-- Aim of the exercise --
Return all the data, word for word.

=== Begin Enclosure ===

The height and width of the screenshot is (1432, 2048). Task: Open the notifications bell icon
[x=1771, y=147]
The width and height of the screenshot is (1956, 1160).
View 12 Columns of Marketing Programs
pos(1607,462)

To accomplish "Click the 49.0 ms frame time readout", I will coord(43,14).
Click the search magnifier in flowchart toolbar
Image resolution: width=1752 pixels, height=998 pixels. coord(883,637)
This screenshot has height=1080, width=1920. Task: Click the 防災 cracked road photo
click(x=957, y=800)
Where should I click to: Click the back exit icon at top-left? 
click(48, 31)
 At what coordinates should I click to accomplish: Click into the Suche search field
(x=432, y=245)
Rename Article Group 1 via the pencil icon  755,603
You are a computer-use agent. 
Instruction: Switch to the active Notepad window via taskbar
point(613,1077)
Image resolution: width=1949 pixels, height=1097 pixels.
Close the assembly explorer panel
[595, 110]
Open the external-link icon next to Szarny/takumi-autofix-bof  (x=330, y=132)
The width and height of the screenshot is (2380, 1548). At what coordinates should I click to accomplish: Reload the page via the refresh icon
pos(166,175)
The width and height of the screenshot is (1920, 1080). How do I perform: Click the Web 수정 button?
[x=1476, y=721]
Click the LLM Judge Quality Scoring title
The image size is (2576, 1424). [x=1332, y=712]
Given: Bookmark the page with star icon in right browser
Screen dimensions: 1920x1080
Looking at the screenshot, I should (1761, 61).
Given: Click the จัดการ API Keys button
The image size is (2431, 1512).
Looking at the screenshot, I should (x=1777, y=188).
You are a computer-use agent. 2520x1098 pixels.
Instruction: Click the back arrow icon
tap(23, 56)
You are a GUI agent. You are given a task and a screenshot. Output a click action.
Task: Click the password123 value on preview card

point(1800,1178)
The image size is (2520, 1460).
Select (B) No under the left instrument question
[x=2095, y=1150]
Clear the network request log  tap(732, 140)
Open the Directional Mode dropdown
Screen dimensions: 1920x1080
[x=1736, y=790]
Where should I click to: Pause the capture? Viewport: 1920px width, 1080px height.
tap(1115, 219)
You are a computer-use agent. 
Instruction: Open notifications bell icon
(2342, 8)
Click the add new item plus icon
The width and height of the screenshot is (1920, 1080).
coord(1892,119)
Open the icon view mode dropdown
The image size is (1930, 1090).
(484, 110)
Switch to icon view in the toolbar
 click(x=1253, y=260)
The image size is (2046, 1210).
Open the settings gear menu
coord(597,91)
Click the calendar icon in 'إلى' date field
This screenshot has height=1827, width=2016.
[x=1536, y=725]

=== End Enclosure ===

-- Your solution --
The height and width of the screenshot is (1432, 2048). Task: Open the notifications bell icon
[x=1771, y=147]
The width and height of the screenshot is (1956, 1160).
View 12 Columns of Marketing Programs
pos(1607,462)

To accomplish "Click the 49.0 ms frame time readout", I will coord(43,14).
Click the search magnifier in flowchart toolbar
Image resolution: width=1752 pixels, height=998 pixels. coord(883,637)
This screenshot has height=1080, width=1920. Task: Click the 防災 cracked road photo
click(x=957, y=800)
Where should I click to: Click the back exit icon at top-left? 
click(48, 31)
 At what coordinates should I click to accomplish: Click into the Suche search field
(x=432, y=245)
Rename Article Group 1 via the pencil icon  755,603
You are a computer-use agent. 
Instruction: Switch to the active Notepad window via taskbar
point(613,1077)
Image resolution: width=1949 pixels, height=1097 pixels.
Close the assembly explorer panel
[595, 110]
Open the external-link icon next to Szarny/takumi-autofix-bof  (x=330, y=132)
The width and height of the screenshot is (2380, 1548). At what coordinates should I click to accomplish: Reload the page via the refresh icon
pos(166,175)
The width and height of the screenshot is (1920, 1080). How do I perform: Click the Web 수정 button?
[x=1476, y=721]
Click the LLM Judge Quality Scoring title
The image size is (2576, 1424). [x=1332, y=712]
Given: Bookmark the page with star icon in right browser
Screen dimensions: 1920x1080
Looking at the screenshot, I should (1761, 61).
Given: Click the จัดการ API Keys button
The image size is (2431, 1512).
Looking at the screenshot, I should (x=1777, y=188).
You are a computer-use agent. 2520x1098 pixels.
Instruction: Click the back arrow icon
tap(23, 56)
You are a GUI agent. You are given a task and a screenshot. Output a click action.
Task: Click the password123 value on preview card

point(1800,1178)
The image size is (2520, 1460).
Select (B) No under the left instrument question
[x=2095, y=1150]
Clear the network request log  tap(732, 140)
Open the Directional Mode dropdown
Screen dimensions: 1920x1080
[x=1736, y=790]
Where should I click to: Pause the capture? Viewport: 1920px width, 1080px height.
tap(1115, 219)
You are a computer-use agent. 
Instruction: Open notifications bell icon
(2342, 8)
Click the add new item plus icon
The width and height of the screenshot is (1920, 1080).
coord(1892,119)
Open the icon view mode dropdown
The image size is (1930, 1090).
(484, 110)
Switch to icon view in the toolbar
 click(x=1253, y=260)
The image size is (2046, 1210).
Open the settings gear menu
coord(597,91)
Click the calendar icon in 'إلى' date field
This screenshot has height=1827, width=2016.
[x=1536, y=725]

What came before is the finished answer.